Once TallBear has established the necessary history behind her argument, she then shifts her attention to the DNA-testing companies, providing textual analyses of their practices and advertising strategies. She focuses on six companies: DNAPrint Genomics, DNAToday, Genelex, GeneTree, Niagen, and Orchid Cellmark, examining their work “in relation to two categories of conceptual and social organization, ‘race’ and ‘tribe,’ that are fundamental to how Native American history and identity gets understood and regulated.” TallBear questions whether or not DNA testing will cause more racialization of Native Americans through its promotion of the notion that “the tribe is a genetic population” rather than one of tribal kinship and lineage.  Readers interested in learning more about the rise of genealogical research in online communities may find “Genetic Genealogy Online” compelling as Tallbear studies one Listserv in particular, corresponding with individual ‘listers’ and thousands of posts. TallBear ends the book looking at The Genographic Project, which aimed to trace the history of human’s global migration, an attempt to argue that we are all related, genetically. She explores how this project may or may not lead to a genetic (re)articulation of indigeneity. 
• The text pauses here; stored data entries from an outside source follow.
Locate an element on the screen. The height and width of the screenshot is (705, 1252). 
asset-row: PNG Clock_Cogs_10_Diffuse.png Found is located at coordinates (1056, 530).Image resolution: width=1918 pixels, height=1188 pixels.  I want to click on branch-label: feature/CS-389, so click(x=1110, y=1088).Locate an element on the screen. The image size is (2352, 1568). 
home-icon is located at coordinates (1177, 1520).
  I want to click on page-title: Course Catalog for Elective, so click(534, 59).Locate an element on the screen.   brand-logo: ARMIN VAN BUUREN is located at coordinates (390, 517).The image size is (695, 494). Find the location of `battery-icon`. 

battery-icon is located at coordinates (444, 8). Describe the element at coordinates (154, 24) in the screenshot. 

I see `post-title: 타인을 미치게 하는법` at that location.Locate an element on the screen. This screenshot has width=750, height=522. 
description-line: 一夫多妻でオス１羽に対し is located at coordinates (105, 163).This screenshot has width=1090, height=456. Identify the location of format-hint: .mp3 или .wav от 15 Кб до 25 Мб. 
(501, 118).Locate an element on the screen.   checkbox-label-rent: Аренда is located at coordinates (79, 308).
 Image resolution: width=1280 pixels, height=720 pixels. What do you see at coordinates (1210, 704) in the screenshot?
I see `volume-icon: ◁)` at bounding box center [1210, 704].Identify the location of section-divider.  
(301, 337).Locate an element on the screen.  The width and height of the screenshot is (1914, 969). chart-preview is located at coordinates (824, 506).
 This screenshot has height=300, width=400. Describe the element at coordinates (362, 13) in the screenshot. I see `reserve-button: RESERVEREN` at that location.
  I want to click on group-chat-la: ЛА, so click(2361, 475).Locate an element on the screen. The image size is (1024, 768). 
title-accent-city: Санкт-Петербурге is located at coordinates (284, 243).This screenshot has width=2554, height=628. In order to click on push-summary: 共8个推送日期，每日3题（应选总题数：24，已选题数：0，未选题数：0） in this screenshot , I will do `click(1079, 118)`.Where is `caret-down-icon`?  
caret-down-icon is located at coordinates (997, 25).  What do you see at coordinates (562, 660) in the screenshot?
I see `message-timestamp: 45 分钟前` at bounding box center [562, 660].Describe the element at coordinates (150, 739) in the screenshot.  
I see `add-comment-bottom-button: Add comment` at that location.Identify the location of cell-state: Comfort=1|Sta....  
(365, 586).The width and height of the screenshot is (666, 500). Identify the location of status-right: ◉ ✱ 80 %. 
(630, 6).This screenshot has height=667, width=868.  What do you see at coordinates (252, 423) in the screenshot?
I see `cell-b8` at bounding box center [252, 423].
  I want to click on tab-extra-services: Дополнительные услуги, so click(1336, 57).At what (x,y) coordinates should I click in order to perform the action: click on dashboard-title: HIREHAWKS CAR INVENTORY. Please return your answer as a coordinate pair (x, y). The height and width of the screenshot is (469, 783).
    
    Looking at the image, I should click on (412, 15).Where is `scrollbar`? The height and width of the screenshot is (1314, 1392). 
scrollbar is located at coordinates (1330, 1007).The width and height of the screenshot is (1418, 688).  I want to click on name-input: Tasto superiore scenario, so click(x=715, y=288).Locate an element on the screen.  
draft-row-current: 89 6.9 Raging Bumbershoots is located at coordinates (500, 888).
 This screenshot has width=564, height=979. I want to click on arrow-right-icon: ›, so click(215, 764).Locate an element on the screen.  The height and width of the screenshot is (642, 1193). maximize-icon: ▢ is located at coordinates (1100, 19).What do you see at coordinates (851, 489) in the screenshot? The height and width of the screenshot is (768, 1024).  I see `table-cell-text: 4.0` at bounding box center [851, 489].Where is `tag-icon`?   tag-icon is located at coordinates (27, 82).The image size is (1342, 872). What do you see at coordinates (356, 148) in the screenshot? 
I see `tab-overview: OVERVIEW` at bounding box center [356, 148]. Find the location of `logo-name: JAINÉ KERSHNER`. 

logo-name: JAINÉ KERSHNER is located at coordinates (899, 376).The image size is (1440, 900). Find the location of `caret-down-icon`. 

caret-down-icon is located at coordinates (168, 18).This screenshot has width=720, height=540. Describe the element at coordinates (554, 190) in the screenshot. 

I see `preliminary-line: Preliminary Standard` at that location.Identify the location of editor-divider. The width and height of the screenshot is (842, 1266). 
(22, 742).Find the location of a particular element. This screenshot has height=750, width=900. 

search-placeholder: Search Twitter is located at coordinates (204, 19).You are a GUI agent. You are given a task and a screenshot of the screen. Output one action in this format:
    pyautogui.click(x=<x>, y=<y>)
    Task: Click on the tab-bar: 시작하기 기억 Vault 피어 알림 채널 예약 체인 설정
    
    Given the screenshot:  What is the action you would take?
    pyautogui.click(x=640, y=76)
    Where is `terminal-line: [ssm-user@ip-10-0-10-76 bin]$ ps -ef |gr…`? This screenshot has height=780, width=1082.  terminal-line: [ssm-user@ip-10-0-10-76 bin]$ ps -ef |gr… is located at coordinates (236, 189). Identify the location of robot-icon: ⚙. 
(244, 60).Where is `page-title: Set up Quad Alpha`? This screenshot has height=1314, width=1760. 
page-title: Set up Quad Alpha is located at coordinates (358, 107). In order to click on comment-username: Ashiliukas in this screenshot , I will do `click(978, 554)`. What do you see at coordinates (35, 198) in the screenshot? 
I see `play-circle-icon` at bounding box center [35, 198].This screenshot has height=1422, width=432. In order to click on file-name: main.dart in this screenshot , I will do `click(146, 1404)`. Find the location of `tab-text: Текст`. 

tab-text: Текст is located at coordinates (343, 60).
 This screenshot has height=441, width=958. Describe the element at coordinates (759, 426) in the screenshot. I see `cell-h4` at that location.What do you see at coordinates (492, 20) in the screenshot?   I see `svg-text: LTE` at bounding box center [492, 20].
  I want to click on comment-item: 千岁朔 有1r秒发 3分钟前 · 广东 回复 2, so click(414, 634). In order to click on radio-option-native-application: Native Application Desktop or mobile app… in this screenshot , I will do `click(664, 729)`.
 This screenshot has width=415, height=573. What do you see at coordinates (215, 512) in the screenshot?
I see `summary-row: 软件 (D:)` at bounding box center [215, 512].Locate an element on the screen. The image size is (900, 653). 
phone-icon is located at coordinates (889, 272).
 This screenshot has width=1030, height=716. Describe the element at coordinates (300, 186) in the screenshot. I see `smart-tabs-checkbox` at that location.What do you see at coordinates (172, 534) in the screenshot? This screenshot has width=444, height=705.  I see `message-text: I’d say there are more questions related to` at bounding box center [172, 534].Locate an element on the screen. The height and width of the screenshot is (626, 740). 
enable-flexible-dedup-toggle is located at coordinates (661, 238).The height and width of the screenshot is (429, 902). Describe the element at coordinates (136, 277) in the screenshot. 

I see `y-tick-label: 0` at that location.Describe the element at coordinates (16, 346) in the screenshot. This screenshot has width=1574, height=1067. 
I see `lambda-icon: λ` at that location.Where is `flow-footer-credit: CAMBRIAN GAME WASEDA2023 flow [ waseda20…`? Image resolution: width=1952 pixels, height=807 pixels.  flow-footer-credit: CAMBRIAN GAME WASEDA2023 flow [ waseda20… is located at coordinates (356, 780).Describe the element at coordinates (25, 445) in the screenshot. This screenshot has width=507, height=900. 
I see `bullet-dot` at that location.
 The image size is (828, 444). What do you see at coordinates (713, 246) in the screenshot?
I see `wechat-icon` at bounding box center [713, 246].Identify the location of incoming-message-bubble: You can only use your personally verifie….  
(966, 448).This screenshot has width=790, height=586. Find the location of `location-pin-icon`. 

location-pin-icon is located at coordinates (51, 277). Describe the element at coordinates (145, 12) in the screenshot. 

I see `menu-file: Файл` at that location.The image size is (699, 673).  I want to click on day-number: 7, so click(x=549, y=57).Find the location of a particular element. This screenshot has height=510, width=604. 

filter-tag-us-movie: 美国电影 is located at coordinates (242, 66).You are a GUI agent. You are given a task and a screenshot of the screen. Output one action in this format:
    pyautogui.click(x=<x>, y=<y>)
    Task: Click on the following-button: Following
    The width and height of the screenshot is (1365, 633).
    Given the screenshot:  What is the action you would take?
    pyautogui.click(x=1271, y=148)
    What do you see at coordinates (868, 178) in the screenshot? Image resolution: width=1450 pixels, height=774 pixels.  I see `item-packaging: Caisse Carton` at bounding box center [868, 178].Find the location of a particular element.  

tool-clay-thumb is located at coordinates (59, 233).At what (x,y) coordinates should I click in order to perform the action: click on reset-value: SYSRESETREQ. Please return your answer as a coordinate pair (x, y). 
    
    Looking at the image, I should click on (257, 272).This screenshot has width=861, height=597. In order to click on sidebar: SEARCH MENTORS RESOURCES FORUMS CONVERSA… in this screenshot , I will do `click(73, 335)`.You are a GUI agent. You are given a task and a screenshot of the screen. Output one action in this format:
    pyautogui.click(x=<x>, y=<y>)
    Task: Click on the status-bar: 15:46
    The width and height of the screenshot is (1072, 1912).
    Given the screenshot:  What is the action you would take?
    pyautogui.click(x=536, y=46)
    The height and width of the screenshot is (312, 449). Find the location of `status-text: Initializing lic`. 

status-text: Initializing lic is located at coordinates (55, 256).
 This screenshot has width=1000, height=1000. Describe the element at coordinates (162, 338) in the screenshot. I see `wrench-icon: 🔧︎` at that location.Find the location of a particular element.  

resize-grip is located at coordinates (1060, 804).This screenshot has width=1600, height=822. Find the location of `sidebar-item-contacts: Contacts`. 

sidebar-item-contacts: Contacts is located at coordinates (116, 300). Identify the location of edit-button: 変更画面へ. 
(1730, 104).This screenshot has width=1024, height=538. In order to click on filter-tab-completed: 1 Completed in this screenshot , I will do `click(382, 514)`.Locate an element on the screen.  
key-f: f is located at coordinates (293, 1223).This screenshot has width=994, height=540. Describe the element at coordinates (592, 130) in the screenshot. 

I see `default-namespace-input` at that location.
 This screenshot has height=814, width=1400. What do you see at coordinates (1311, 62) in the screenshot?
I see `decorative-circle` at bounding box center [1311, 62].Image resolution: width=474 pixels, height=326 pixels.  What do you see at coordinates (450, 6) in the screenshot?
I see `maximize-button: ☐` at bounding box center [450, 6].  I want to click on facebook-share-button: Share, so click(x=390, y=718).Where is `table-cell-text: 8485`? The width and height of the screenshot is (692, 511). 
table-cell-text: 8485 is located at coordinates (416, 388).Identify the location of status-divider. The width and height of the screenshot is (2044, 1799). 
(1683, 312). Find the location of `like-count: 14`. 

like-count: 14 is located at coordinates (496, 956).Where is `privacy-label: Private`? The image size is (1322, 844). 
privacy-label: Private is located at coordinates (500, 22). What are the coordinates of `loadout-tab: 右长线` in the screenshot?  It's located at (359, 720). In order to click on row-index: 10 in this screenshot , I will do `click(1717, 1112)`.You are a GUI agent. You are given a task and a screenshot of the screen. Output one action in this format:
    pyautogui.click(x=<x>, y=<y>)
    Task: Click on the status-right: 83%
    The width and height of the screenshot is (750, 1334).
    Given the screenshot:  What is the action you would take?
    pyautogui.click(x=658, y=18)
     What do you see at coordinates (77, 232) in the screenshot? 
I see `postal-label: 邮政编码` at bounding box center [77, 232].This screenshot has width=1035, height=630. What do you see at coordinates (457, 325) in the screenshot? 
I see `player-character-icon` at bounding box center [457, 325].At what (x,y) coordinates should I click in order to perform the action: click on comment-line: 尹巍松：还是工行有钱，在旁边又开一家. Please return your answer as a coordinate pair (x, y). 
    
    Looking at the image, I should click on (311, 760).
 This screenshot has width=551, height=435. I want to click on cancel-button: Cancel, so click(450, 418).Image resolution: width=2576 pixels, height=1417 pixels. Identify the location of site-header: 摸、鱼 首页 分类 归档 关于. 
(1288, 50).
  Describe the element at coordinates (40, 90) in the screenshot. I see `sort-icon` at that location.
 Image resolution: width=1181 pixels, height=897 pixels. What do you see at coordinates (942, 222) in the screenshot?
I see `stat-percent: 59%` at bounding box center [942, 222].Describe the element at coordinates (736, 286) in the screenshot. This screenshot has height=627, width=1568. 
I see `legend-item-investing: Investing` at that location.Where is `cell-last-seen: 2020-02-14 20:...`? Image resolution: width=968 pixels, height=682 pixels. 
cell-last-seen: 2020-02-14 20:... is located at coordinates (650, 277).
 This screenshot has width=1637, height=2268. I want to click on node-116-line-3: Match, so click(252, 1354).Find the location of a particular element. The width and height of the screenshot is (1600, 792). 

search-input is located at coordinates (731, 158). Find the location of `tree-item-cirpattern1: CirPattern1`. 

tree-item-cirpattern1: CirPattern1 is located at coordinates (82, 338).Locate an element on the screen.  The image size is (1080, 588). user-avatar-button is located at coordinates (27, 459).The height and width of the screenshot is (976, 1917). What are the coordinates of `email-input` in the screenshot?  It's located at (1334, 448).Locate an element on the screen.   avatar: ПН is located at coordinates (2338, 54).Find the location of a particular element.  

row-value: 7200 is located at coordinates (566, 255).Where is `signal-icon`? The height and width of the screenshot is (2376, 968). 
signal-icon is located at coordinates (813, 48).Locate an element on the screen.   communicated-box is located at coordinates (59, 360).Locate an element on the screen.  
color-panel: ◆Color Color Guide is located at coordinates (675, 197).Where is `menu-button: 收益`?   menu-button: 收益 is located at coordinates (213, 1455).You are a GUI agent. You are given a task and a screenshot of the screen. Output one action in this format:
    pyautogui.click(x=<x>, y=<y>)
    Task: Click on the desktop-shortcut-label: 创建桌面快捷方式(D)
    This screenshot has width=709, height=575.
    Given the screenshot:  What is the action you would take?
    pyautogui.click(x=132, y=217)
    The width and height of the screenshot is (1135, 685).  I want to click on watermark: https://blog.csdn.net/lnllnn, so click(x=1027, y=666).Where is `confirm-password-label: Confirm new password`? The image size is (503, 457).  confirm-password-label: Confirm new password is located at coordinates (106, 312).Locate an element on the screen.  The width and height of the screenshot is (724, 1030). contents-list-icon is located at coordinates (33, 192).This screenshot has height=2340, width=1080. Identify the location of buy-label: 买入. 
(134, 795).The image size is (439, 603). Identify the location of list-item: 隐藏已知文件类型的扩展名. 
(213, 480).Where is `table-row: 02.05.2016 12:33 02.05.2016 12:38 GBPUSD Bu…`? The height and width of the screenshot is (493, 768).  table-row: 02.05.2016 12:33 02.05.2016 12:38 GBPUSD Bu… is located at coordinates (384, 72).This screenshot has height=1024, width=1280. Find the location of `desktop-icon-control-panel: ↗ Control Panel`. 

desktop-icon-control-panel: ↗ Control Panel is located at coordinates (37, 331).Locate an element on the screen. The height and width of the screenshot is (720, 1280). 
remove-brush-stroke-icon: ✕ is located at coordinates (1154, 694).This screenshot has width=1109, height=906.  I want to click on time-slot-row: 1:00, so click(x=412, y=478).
Native American DNA is a well-crafted, well researched book unpacking the issues surrounding racial science, DNA, and tribal sovereignty and self-determination. It is critical to its field, a must read for those who study Indigeneity––in all fields. As we see in the case of Senator Warren, conversations surrounding the illegitimacy of DNA tests to determine Native belonging are not over, as this testing and its results still remain popular.